Search code examples
pythonmultithreadingpython-2.7directed-acyclic-graphs

parallel processing of DAG


I'm trying hard to figure out how I can process a directed acyclic graph in parallel. Each node should only be able to "execute" when all its input nodes have been processed beforehand. Imagine a class Task with the following interface:

class Task(object):
    result = None
    def inputs(self):
        ''' List all requirements of the task. '''
        return ()
    def run(self):
        pass

I can not think of a way to process the graph that could be represented by this structure asynchronously with a maximum number of workers at the same time, except for one method.

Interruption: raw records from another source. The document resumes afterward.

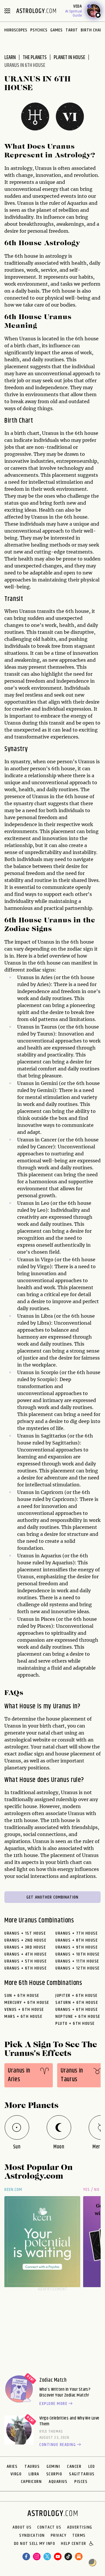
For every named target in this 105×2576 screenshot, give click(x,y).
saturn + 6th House (76, 2002)
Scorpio (54, 2474)
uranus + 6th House (76, 2009)
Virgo (16, 2474)
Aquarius (58, 2481)
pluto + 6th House (75, 2023)
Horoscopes (15, 30)
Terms (79, 2535)
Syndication (32, 2535)
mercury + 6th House (26, 2002)
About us (22, 2527)
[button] (91, 2544)
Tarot (72, 30)
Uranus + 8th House (76, 1940)
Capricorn (31, 2481)
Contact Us (49, 2527)
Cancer (74, 2466)
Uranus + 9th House (76, 1947)
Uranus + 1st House (25, 1933)
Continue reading (57, 2445)
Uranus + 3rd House (25, 1947)
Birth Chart (93, 30)
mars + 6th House (23, 2016)
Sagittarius (82, 2474)
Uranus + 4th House (25, 1954)
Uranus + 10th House (77, 1954)
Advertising (79, 2527)
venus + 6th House (24, 2009)
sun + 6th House (21, 1995)
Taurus (32, 2466)
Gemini (53, 2466)
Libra (34, 2474)
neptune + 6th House (77, 2016)
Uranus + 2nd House (25, 1940)
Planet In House (69, 58)
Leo (91, 2466)
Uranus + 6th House (25, 1968)
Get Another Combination (52, 1897)
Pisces (81, 2481)
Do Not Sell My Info (34, 2544)
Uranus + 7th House (76, 1933)
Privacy (59, 2535)
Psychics (39, 30)
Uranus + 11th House (77, 1961)
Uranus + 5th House (25, 1961)
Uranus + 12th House (77, 1968)
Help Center (73, 2544)
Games (56, 30)
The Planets (35, 58)
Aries (12, 2466)
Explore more (53, 2404)
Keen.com (13, 2189)
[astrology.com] (36, 10)
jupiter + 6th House (76, 1995)
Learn (10, 58)
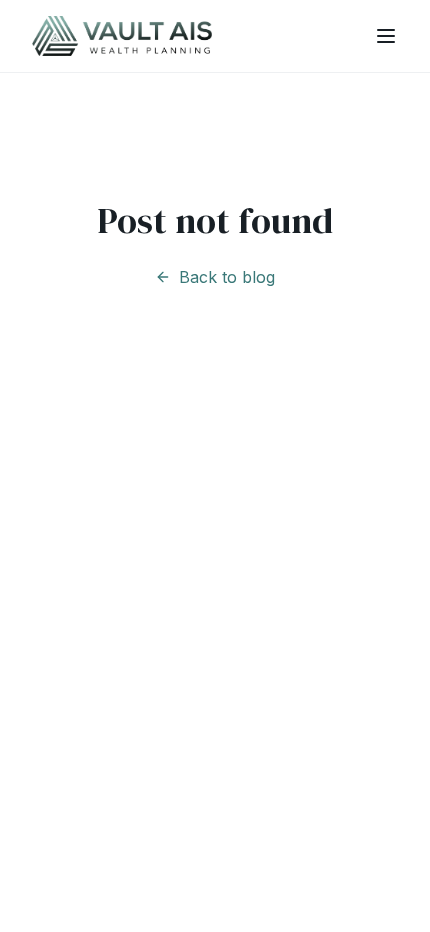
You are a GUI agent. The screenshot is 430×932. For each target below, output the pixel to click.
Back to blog (227, 277)
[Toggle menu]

I think the optimal processing would be achieved by creating a thread for each task, waiting for all inputs to be processed. But, spawning a thread for each task immediately instead of consecutively (i.e. when the task is ready to be processed) does not sound like a good idea to me.

import threading
class Runner(threading.Thread):
    def __init__(self, task):
        super(Runner, self).__init__()
        self.task = task
        self.start()
    def run(self):
        threads = [Runner(r) for r in self.task.inputs()]
        [t.join() for t in threads]
        self.task.run()

Is there a way to mimic this behaviour more ideally? Also, this approach does currently not implement a way to limit the number of running tasks at a time.


Solution

  • Stumbling back to this question years later, I would recommend any soul crossing this road to look at the topological sort algorithm. At every step in the algorithm, you'll be looking at all the nodes in the graph that have an in-degree of zero (0). All such nodes may be processed in parallel. Limiting the number of nodes being processed in parallel this way becomes quite trivial, as you can simply decide not to push all of those nodes into a worker queue. Remove the fully processed nodes from the graph, which should leave new nodes with an in-degree zero (0), unless there's a cycle in the graph.